There were three trade press stories this week that exemplified the changing face of the ad network model in the European market. Although these news events were completely disjointed, it did yet again hit home how flexible, adaptable and innovative the ad network continues to be. These ad networks have very different offerings – but showed that even with the emergence of DSPs and ATDs, they could still add value to both advertisers and agencies. The following is an attempt to move beyond the high-level PR to see how three very different models could well be a blueprint for existing players.
Moving To The Demand Side; Adconion Splits Its Business Into Brand And DR
Adconion, a power-house in European display, announced this week that it was splitting its business into two distinct divisions: brand and DR. It appears that the DSPs and the ATD are taking their toll on one of the big third party buyers in the market. There were no details on how exactly this new area of the business will work with agencies. My guess is it will play out like this. The DR arm of Adconion will licence a DSP – most definitely AppNexus. Or it will build its own bidder. The DR arm will become a DSN or buy-side network – buying dynamic inventory from exchanges, SSPs and possibly some managed supply from the likes of eBay. The model will not be all that dissimilar from MediaIQ or Jemm Media.
Agencies might say you can only work with us if you have prop supply.
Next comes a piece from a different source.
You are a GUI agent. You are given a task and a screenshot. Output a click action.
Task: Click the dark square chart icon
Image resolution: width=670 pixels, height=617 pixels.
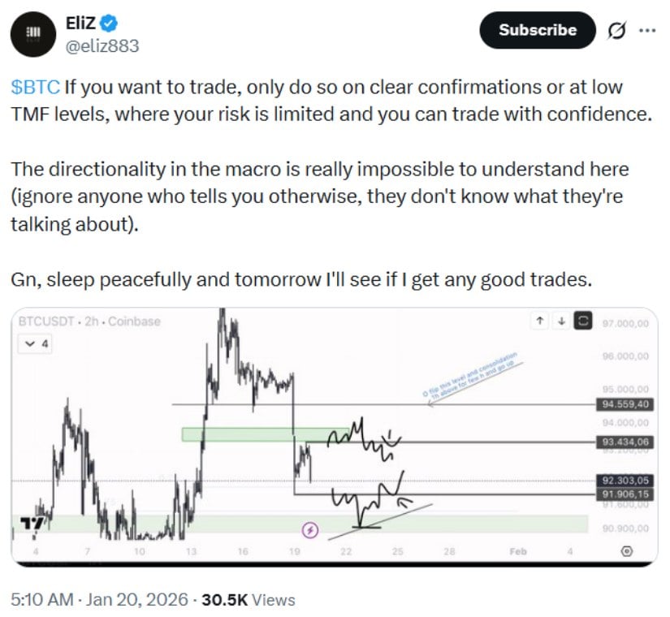[x=581, y=321]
But we all know that is simply not the case. There is plenty of spend still out there for the “great optimisers”. Granted there will be no re-targeting budget available for these DSNs given the risk of bid inflation. But prospecting will still be a sweet spot for those ad nets that can execute campaigns across real-time supply and deliver performance. This is a great time to be a buy-side network – because not all agencies will be able to do it right despite having the tools at their disposal. The dearth of talent persists, and the ad nets still have the bulk of this resource. Adconion’s move is a smart one. Of course that all depends on whether or not it is going to employ the strategy above. If I’m wrong on the DR strategy, well then they might well be in trouble.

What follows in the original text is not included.